The different levels of support that the authors propose was built from top down rather than starting from the tools leading to an empty category for one dimension and a coarse granularity in another. For example, no reasoner or application assessed by the authors had the support of blank nodes with multiple denotations making the choice of this level of support impractical. On the other hand, the explainability support level of providing the sequence of rules can be split into two levels: summarized sequence of rules and complete list of rules. For example given the following input graph:

c1 rdfs:subClassOf c2 .
c2 rdfs:subClassOf c3 .
r1 rdf:type c1 .

and the inferred triple

r1 rdf:type c3 .

Jena provides the following summarized explanation:

r1 rdf:type c1 .
c1 rdfs:subClassOf c3 .

rather than a more detailed explanation containing also the explanation of the implicit triple:

c1 rdfs:subClassOf c3 .

Jena was also misclassified by the authors as lacking the support of providing the rules sequence. This is the default behaviour of Jena but the logging of the derivations can be toggled on using "PROPderivationLogging" https://jena.apache.org/documentation/javadoc/jena/org/apache/jena/vocab...

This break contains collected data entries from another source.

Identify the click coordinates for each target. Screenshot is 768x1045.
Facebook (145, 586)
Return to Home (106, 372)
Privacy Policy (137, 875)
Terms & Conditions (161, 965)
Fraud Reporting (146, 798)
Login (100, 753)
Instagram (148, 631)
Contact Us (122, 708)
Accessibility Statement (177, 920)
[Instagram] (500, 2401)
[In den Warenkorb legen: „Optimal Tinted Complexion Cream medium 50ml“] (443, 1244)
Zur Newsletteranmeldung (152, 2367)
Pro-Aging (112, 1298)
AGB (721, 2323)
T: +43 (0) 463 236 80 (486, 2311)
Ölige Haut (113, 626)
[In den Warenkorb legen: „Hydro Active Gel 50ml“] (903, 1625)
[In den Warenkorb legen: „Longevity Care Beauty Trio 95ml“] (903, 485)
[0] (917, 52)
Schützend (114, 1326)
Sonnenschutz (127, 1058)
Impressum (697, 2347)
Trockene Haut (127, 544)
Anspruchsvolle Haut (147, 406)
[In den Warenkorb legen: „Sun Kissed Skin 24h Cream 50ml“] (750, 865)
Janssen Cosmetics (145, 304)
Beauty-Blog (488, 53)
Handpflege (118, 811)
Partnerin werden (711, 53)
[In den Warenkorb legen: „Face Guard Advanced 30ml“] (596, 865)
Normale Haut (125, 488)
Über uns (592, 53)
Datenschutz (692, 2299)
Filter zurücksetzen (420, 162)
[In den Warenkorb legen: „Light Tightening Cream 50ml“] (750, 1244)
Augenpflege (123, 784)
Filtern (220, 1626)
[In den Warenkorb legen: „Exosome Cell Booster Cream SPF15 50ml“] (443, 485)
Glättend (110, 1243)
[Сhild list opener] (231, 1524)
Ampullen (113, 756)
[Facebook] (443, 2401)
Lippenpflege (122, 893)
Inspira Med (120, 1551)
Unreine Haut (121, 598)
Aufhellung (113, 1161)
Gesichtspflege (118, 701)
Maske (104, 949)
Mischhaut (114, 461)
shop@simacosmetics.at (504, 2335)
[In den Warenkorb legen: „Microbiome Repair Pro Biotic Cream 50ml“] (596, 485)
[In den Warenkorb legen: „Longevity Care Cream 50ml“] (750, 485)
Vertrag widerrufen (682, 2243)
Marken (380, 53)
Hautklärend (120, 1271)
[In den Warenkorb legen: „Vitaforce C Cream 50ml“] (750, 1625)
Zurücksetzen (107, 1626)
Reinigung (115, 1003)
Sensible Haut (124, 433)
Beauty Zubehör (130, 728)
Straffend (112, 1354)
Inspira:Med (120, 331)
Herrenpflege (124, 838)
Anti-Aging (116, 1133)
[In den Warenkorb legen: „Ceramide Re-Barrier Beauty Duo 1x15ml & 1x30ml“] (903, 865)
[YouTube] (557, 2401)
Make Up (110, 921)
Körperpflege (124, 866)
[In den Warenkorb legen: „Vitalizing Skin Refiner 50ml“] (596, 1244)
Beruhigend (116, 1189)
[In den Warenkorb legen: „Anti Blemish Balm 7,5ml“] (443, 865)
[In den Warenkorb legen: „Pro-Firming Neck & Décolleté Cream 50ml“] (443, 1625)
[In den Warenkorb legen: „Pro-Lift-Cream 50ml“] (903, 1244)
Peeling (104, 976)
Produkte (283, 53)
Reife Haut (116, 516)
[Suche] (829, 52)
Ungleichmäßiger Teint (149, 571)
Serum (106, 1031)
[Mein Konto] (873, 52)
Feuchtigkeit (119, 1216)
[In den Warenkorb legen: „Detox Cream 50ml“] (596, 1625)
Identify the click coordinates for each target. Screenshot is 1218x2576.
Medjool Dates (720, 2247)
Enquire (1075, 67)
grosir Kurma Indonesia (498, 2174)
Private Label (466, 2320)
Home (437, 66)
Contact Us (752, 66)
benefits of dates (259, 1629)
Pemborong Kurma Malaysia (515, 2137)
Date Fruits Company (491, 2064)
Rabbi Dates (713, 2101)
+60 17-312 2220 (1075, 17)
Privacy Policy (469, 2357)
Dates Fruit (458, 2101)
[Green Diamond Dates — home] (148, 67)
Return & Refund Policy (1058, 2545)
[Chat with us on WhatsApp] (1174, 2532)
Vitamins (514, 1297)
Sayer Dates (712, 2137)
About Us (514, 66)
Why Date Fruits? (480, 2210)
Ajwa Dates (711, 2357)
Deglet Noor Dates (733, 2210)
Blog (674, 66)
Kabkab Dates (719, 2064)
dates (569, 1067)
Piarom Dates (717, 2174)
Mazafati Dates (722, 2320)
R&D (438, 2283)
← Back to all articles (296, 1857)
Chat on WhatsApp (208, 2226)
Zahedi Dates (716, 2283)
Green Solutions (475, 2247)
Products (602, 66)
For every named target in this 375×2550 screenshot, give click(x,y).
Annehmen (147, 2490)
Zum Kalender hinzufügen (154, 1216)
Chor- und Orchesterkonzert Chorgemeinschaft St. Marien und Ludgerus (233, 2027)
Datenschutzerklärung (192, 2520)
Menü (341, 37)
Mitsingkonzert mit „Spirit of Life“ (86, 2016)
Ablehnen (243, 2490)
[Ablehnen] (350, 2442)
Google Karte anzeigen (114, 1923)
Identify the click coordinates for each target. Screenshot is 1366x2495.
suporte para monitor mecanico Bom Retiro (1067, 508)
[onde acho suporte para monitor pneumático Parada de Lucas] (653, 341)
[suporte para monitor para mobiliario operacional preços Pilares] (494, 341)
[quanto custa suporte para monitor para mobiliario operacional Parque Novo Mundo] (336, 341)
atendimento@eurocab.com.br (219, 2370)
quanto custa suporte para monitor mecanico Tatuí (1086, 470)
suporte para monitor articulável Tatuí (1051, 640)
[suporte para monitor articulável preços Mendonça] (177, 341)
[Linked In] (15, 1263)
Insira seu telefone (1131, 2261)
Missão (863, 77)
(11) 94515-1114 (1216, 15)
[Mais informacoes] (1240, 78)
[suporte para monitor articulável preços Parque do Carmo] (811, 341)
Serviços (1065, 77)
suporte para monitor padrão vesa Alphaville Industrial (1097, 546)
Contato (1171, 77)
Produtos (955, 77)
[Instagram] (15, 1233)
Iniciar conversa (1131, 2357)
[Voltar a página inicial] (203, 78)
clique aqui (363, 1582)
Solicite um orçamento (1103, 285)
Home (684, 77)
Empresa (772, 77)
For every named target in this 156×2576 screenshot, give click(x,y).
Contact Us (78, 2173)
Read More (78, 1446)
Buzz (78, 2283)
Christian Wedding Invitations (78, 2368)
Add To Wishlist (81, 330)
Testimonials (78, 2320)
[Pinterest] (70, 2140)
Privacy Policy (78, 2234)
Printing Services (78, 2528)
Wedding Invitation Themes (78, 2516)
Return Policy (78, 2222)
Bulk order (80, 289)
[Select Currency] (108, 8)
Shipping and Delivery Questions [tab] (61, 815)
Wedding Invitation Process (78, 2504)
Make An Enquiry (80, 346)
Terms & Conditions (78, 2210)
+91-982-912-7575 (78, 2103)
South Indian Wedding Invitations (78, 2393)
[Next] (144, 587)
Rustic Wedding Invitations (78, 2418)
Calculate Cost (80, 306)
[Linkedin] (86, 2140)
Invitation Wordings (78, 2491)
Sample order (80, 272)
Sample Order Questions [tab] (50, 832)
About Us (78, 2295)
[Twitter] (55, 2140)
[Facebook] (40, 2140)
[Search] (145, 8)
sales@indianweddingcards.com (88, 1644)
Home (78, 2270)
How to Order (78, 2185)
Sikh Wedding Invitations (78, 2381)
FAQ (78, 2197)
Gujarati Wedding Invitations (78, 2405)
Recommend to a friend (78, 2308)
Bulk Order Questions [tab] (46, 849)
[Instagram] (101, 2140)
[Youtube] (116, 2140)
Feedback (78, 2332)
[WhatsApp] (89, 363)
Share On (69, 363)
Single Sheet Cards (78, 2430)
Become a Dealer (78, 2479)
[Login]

This confirms that relying only on the documentation to assess a feature can be misleading as the authors might have looked for "explanation" or "justification" but not "derivation". Trying to use Jena to generate the explanation would have led the authors to this stackoverflow answer on how to use Jena to get the derivations:

https://stackoverflow.com/questions/49293163/whether-does-jena-derivatio...

These two misclassifications (Corese support of blank nodes, and Jena explanation support level) make me less confident that there aren't many more misclassifications especially that the methodology of relying solely on the documentation seems flawed.

This survey is indeed needed and could be a valuable resource for the community. The authors made a good starting point and great effort by including an extensive list in their survey. The chosen criteria can be augmented by a usability dimension and the assessment needs to be more systematic.